### Task brief:
Every line below between the one holding "Privacybeleid Maison Marcella (72, 2205)" and the one holding "Oma Shirtjes & Rompertjes (51, 1658)", inclusive, should be copied exactly, and no other line.

+---+

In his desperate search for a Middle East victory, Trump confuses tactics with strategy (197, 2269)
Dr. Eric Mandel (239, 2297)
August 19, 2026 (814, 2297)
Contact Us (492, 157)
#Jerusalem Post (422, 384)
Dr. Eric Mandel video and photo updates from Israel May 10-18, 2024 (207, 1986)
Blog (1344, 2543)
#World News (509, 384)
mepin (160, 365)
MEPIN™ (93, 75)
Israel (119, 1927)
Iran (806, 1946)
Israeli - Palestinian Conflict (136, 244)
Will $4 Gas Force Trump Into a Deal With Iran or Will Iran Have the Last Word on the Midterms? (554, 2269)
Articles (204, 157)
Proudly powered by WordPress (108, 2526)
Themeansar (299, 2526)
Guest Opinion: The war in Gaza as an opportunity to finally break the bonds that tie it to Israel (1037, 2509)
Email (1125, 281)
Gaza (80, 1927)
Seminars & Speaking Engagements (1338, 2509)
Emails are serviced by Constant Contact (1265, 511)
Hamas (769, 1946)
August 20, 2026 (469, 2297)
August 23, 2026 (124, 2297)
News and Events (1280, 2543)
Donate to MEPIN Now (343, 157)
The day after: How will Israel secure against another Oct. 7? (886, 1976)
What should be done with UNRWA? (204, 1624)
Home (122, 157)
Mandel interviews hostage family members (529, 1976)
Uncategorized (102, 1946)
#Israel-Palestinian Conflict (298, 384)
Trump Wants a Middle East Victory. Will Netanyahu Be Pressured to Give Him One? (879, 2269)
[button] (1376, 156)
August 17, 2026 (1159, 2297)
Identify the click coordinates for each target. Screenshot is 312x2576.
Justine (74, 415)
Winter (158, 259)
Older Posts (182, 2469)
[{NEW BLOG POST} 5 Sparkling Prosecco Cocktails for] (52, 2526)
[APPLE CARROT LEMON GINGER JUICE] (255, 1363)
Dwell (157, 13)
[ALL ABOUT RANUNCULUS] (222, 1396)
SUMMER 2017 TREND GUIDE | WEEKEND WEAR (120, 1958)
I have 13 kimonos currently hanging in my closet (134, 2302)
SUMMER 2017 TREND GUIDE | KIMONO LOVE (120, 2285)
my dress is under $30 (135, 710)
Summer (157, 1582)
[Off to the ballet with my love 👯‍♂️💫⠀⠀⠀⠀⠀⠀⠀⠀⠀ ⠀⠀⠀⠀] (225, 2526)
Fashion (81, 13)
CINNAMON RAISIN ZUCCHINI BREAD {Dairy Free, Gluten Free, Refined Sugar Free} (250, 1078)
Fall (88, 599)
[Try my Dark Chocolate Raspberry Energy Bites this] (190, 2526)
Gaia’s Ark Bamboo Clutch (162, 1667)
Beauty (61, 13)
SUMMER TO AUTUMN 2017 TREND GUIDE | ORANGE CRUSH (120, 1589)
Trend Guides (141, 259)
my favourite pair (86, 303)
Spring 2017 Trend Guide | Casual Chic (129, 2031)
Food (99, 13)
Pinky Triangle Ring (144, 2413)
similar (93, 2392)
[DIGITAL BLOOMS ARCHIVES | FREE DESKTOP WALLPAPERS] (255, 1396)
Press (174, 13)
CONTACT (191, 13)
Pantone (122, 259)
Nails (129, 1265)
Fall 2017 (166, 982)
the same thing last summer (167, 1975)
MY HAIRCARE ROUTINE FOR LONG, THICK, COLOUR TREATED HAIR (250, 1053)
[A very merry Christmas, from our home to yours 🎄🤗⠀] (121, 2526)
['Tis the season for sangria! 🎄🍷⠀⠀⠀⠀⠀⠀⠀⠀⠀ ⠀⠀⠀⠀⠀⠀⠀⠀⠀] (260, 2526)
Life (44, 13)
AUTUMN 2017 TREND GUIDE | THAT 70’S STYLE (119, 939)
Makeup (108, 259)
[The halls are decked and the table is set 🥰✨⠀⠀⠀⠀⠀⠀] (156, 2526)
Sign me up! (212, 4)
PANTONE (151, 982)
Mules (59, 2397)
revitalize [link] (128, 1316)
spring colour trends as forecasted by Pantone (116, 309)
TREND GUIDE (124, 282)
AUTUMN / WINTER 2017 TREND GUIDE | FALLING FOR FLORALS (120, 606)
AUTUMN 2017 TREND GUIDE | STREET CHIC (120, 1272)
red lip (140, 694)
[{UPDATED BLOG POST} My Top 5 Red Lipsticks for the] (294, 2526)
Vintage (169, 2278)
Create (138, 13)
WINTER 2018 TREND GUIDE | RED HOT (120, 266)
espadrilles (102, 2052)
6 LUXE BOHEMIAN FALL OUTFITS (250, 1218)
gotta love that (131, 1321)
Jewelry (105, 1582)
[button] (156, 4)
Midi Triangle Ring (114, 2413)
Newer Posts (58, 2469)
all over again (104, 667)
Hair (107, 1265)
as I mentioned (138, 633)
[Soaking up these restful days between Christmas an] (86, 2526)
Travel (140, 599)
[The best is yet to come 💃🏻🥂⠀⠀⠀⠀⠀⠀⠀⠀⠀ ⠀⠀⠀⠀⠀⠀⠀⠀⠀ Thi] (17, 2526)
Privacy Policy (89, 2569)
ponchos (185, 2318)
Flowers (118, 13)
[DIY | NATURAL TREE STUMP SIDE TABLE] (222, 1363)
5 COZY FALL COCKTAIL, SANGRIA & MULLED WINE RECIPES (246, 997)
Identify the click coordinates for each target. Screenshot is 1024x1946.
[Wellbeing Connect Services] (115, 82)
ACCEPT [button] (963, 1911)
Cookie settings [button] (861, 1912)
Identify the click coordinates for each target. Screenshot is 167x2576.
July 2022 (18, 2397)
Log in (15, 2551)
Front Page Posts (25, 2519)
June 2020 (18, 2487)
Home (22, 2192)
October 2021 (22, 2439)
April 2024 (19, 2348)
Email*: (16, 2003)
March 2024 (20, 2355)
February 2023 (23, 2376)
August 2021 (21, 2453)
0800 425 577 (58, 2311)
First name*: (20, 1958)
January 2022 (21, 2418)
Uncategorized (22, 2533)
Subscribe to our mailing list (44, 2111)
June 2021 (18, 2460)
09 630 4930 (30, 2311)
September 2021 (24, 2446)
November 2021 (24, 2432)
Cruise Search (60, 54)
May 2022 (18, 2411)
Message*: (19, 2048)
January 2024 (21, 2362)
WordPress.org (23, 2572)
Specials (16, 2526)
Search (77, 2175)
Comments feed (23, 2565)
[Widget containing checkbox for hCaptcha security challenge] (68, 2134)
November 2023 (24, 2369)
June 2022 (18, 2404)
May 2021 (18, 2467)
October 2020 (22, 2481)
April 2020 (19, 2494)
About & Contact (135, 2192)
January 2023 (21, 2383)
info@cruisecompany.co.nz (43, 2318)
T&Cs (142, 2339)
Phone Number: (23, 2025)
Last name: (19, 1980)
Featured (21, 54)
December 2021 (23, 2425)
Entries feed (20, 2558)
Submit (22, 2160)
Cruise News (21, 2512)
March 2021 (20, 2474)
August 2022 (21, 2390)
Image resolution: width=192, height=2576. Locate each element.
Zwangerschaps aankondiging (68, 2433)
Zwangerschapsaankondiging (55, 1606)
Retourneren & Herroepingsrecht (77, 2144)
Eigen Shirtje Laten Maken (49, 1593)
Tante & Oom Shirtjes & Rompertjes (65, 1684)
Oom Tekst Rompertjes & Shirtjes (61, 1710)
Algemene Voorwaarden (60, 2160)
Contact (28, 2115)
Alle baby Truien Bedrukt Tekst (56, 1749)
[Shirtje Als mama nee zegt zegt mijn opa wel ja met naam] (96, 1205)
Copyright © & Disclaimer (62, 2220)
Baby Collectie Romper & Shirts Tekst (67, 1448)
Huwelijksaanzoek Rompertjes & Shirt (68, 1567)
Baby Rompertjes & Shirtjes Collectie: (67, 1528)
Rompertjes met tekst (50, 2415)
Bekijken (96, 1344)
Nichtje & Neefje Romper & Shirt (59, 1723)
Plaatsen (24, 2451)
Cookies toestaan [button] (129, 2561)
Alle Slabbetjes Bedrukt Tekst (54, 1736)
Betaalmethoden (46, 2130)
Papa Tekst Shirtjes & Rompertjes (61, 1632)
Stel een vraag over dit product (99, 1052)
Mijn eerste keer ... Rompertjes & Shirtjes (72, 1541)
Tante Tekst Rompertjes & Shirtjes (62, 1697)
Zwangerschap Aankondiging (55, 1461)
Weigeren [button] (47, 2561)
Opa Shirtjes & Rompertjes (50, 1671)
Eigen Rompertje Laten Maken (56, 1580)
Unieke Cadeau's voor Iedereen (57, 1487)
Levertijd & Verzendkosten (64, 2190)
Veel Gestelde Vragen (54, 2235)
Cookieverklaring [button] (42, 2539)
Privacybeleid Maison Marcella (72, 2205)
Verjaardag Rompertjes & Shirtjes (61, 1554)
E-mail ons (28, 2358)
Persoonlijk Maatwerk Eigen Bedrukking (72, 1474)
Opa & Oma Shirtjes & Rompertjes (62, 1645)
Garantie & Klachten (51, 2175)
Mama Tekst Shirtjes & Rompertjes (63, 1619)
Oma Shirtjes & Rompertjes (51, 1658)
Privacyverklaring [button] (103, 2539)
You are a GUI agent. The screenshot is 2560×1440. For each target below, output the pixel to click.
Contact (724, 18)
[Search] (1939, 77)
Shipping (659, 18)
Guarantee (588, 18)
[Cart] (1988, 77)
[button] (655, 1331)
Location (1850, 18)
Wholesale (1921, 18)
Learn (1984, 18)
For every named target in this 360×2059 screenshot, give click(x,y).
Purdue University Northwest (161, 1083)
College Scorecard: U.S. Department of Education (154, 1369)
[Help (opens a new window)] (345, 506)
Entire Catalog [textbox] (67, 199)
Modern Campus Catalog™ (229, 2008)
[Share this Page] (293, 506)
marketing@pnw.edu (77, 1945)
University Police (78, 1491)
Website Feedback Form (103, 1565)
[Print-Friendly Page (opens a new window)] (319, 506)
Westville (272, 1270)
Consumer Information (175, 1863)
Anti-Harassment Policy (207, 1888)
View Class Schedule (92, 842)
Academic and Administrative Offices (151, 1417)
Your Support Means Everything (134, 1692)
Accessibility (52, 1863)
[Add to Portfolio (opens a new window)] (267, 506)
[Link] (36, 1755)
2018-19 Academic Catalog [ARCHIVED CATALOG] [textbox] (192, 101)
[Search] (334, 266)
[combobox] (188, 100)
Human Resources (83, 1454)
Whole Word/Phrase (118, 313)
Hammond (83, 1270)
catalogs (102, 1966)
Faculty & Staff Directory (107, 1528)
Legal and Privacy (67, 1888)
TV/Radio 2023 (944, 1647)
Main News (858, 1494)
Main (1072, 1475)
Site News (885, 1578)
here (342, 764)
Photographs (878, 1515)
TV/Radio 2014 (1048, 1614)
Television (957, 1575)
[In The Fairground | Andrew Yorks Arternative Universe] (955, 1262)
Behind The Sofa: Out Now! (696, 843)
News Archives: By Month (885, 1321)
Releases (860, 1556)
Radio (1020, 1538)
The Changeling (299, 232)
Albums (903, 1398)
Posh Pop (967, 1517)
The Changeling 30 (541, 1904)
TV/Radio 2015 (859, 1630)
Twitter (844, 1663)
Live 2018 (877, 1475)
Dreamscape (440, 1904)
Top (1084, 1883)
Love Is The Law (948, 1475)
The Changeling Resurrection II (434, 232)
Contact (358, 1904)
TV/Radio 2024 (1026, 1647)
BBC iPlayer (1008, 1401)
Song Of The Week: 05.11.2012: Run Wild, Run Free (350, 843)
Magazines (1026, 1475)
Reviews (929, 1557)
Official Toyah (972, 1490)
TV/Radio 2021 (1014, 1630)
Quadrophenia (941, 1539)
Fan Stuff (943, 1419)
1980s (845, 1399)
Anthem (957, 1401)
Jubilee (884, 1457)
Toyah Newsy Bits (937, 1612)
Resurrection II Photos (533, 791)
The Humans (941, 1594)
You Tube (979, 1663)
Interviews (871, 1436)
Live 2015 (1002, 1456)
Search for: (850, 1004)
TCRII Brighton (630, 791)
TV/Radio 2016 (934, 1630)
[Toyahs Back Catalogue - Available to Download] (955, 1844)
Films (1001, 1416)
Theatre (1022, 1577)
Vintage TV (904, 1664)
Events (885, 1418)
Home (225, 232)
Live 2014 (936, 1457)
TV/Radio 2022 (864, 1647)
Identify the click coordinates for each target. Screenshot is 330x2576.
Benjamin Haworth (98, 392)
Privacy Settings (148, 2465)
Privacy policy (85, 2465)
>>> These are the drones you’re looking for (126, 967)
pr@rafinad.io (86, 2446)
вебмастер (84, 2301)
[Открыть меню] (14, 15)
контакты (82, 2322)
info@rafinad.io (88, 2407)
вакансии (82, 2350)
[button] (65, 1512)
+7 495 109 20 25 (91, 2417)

+---+

### Your response:
Privacybeleid Maison Marcella (72, 2205)
Verjaardag Rompertjes & Shirtjes (61, 1554)
E-mail ons (28, 2358)
Persoonlijk Maatwerk Eigen Bedrukking (72, 1474)
Opa & Oma Shirtjes & Rompertjes (62, 1645)
Garantie & Klachten (51, 2175)
Mama Tekst Shirtjes & Rompertjes (63, 1619)
Oma Shirtjes & Rompertjes (51, 1658)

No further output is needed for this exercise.